▶ _Actions to take_:
A) Transcribe the passage on population health analytics from "Typical analytics-first tools" up to and including "your population well.".
B) Go on with the passage on population health analytics, starting after its final sentence.

▶ _Passage provided_:

---*---

Payers and providers need to examine all activities, not just medical activities, that impact the care of a population. That’s why population health analytics are so critical.

When managing population health, it’s important to have analytics to harness data to better understand outcomes and identify patterns of causality. This is especially important when evaluating relationships with patients who have complex issues, behavioral health conditions, and/or social determinants that materially impact their health. Can your analytics solution determine how your population health programs are performing and turn that analysis into action to improve care management?

Typical analytics-first tools stratify risk, identify and track cohorts, and assess results—providing information that is important, but insufficient because it doesn’t address what to do if those outcomes are not what you want. The only way to improve is to have visibility into the success of the activities you perform, not just the outcomes of those activities. The insight into those activities—at a level of detail that enables measurement—will help you figure out what actions are the most effective in making your population well.

Put another way, most outcome measures focus on clinical conditions and utilization, relying on clinical or claims data to assess what has happened and give insight to support improvement. Without knowing what those activities are and measuring them, you can’t know what permutations of those activities are the most effective.

---*---

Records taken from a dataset
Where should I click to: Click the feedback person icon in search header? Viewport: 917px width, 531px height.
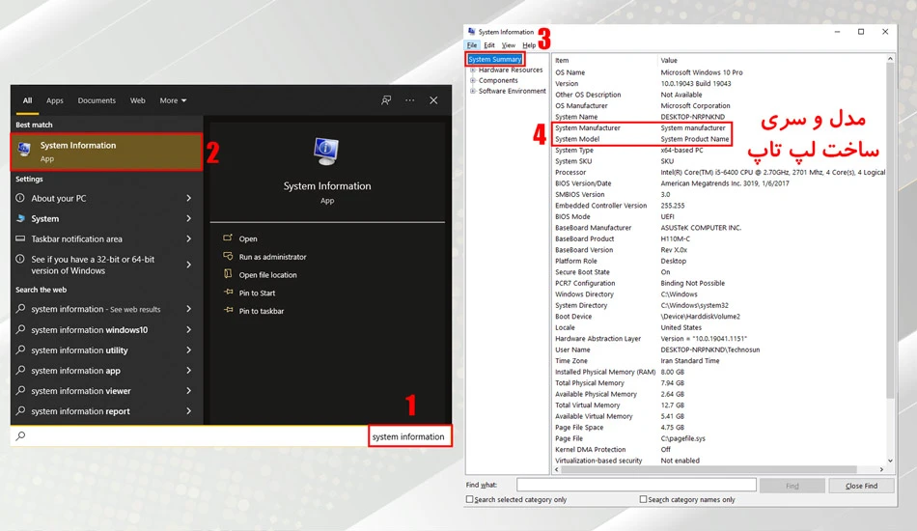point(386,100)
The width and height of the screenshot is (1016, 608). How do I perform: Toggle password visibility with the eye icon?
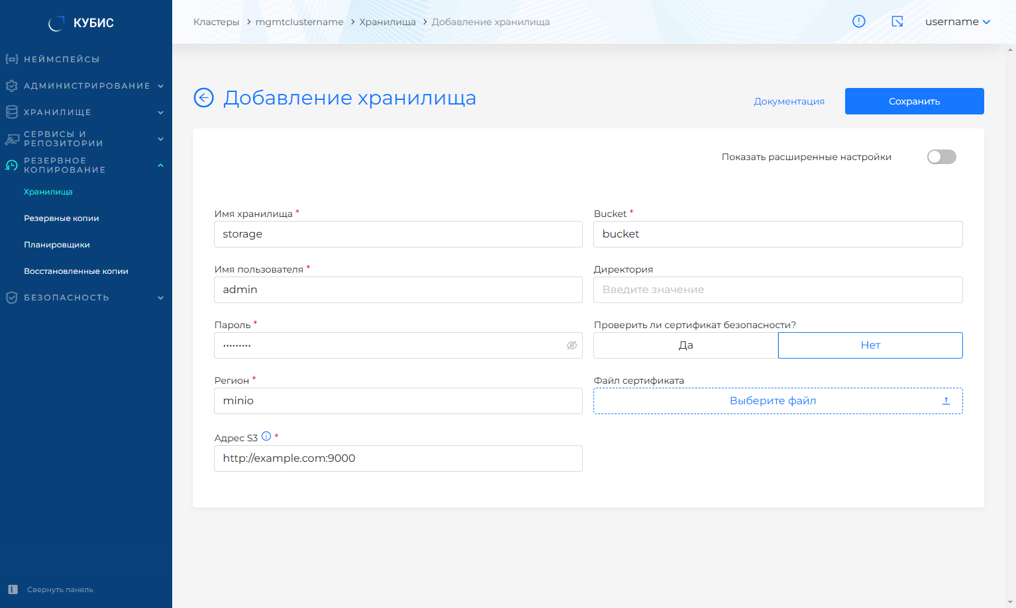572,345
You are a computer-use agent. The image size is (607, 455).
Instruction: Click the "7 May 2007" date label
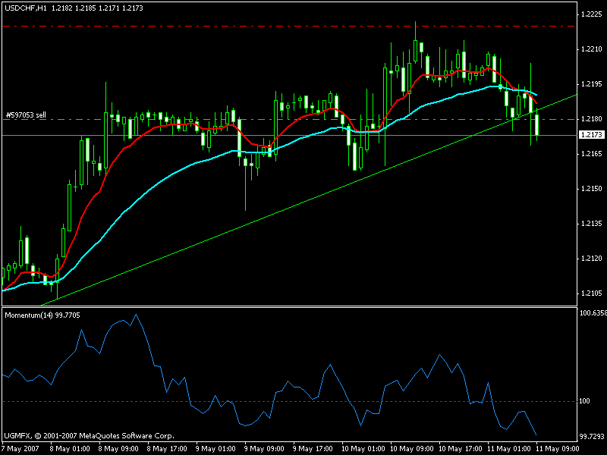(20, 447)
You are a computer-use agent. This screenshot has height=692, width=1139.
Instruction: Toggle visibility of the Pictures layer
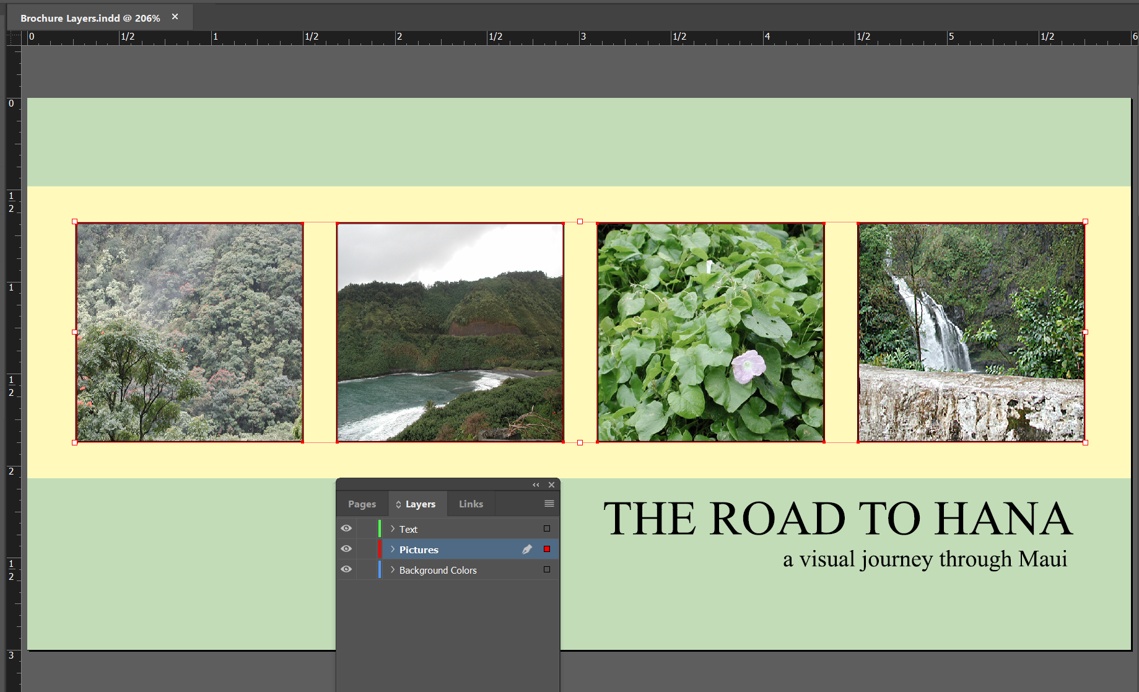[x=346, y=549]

---*---

▶ _Answers below_:
A)
Typical analytics-first tools stratify risk, identify and track cohorts, and assess results—providing information that is important, but insufficient because it doesn’t address what to do if those outcomes are not what you want. The only way to improve is to have visibility into the success of the activities you perform, not just the outcomes of those activities. The insight into those activities—at a level of detail that enables measurement—will help you figure out what actions are the most effective in making your population well.

B)
Analysis that measures the nonmedical activities that go into delivering care can’t typically be performed based using traditional data sources such as EHRs and claims that provide information about the patient, the patient’s condition, procedures performed, and payment factors. No matter how much number crunching analytics vendors perform, they can’t work with information they don’t have.

That’s why payers and providers need to examine all activities, not just medical activities, that impact the care of a population. These activities yield a different kind of data—data that enables you to assess your work and optimize your processes outside medical treatment so that the outcomes can be the best possible.

This approach is in harmony with the analytics most organizations are doing today—that is, creating and prioritizing cohorts to focus on, and measuring the outcomes for those cohorts based on the medical activities performed. Population health analytics augment this picture by focusing on the activities that remain unanalyzed.

In the arc of value-based care realization, relying on outcomes as proxies for insight on how to improve is a self-limiting strategy. To move beyond score cards into improvement plans, your analytics need to explicitly account for the work being done.